SIMS: Well, most of our calls have been coming in from out of town that, you know, they had relatives that lived here and they, you know, have been in text contact or phone contact with them, and collapsed roofs, trees on houses and such as that.

BLACKWELL: So essentially welfare checks from people out of town to check on their loved ones who live in Rockport there?

SIMS: Yes.

BLACKWELL: OK. So, let me ask you -- I understand from my producer that you're having communications problems. What are the problems there?

SIMS: We have lost all communications right now.

BLACKWELL: What's that mean? Cell phone --

SIMS: Cell phones, internet, all of our radio equipment is down.

BLACKWELL: So there is no way for people to even get in contact with Rockport Fire Department right now?

SIMS: Other than this one landline.

PAUL: Is that what you're on right now?

SIMS: Yes.

BLACKWELL: Well, we won't keep you on it too long. Let me ask you one more question here. We got reports that there was a roof collapse at a senior home. What can you tell us about that?

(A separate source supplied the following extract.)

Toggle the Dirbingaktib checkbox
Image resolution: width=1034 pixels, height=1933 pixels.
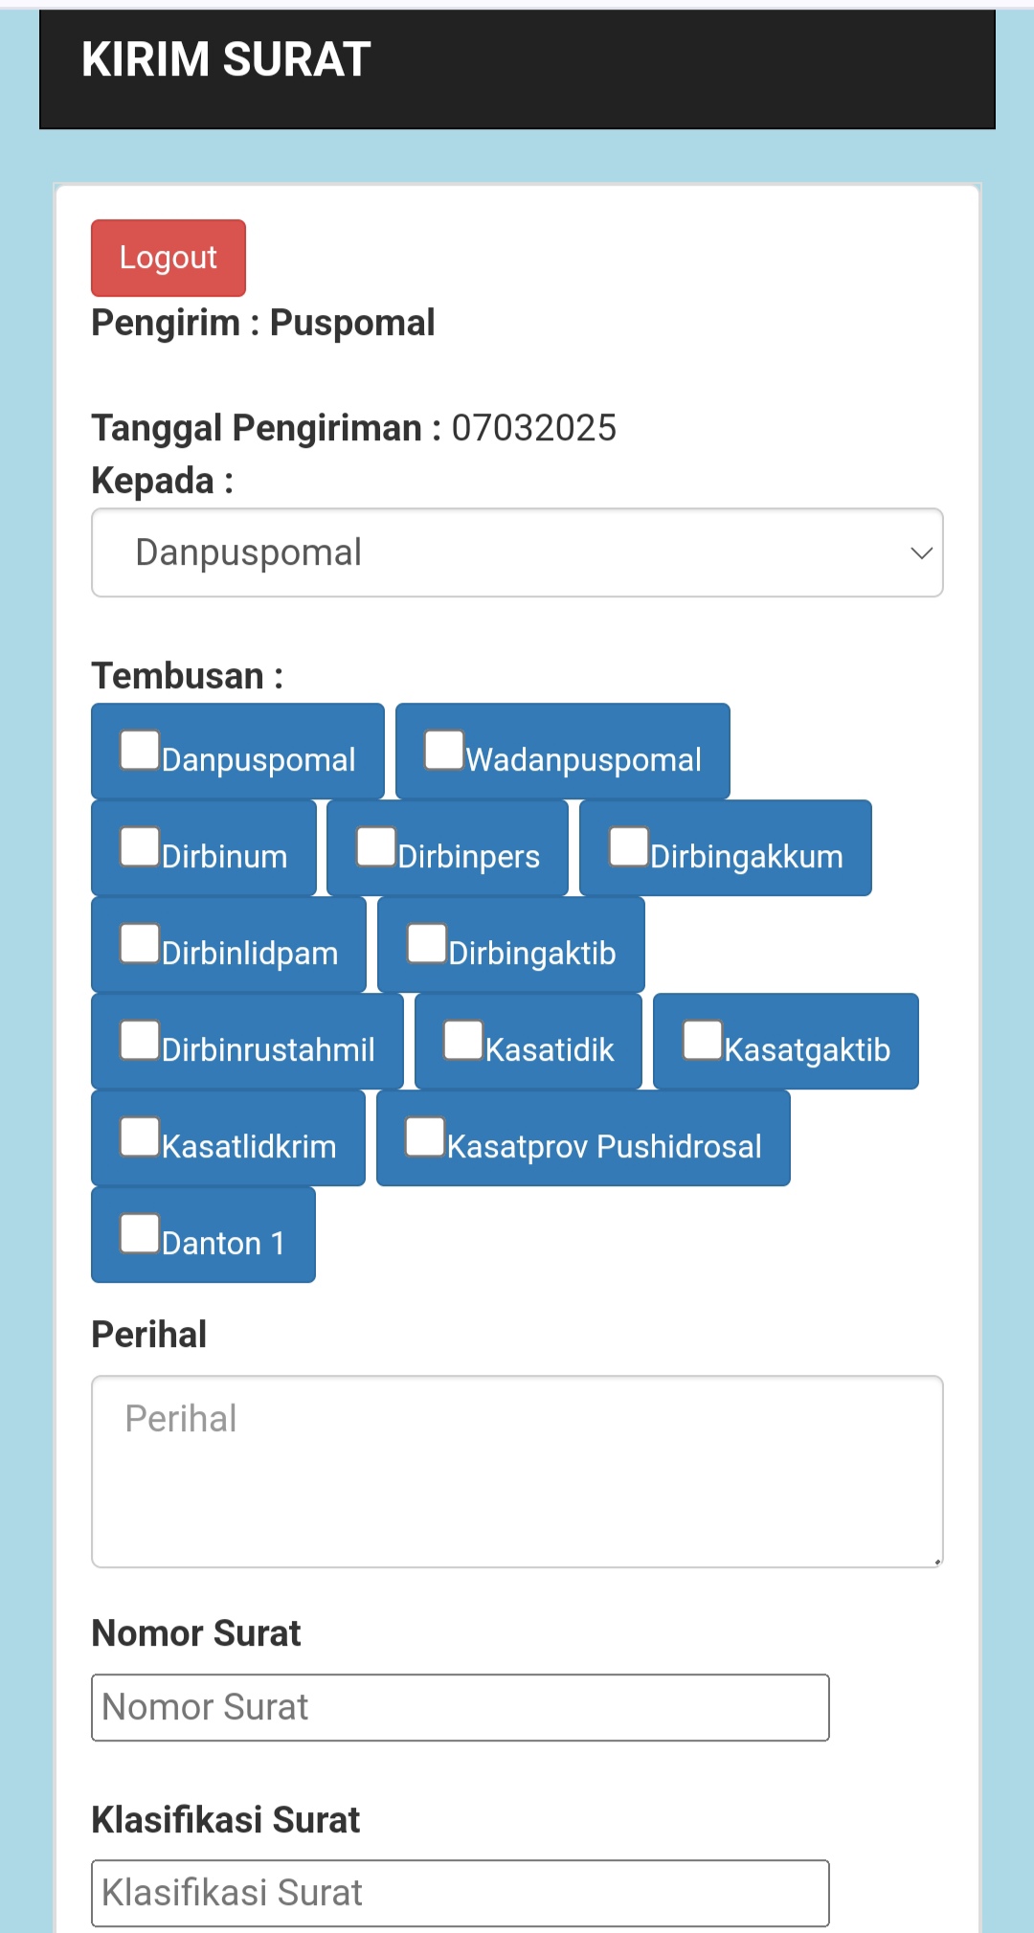[x=427, y=943]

SIMS: I really can't confirm it. I know we have a good bit of damage, but not being able to get out and see for myself what we got. I know we have lost one of our smaller substation fire buildings. And so, I mean, I've got 22 firemen sitting here where we bunkered down and just itching to get the weather to do it.

PAUL: Do you have any idea how many people evacuated or did most people stay in Rockport?

SIMS: Not real sure. Not enough.

PAUL: Not enough. OK.

BLACKWELL: All right. We don't want to keep you on this landline too long considering this is the only line that you have to communicate with the people in Rockport.

[06:20:04] Fire chief there, Steve Sims, in Rockport, which is getting some of the worst of what we've seen over the last few hours. Thank you so much for spending a few minutes with us.

PAUL: Take care and do stay safe and very best to all of the folks there in Rockport.

Now a CNN affiliate crew was staying in that Rockport hotel, as you saw there, as they were riding out the storm. Their building was hit. They say there's some serious damage there.

BLACKWELL: They stepped outside to take a look during a moment of calm as the eye of the storm passed over that. I want you to watch what happened as they were out there.

(BEGIN VIDEO CLIP)

UNIDENTIFIED MALE: This is incredible. This is kind of our first look, guys, at the first half of Hurricane Harvey's damage in the parking lot. The eye is here. A second ago these were 140, 150-mile- per-hour gusts. Now it's a beautiful evening. A little bit of mist.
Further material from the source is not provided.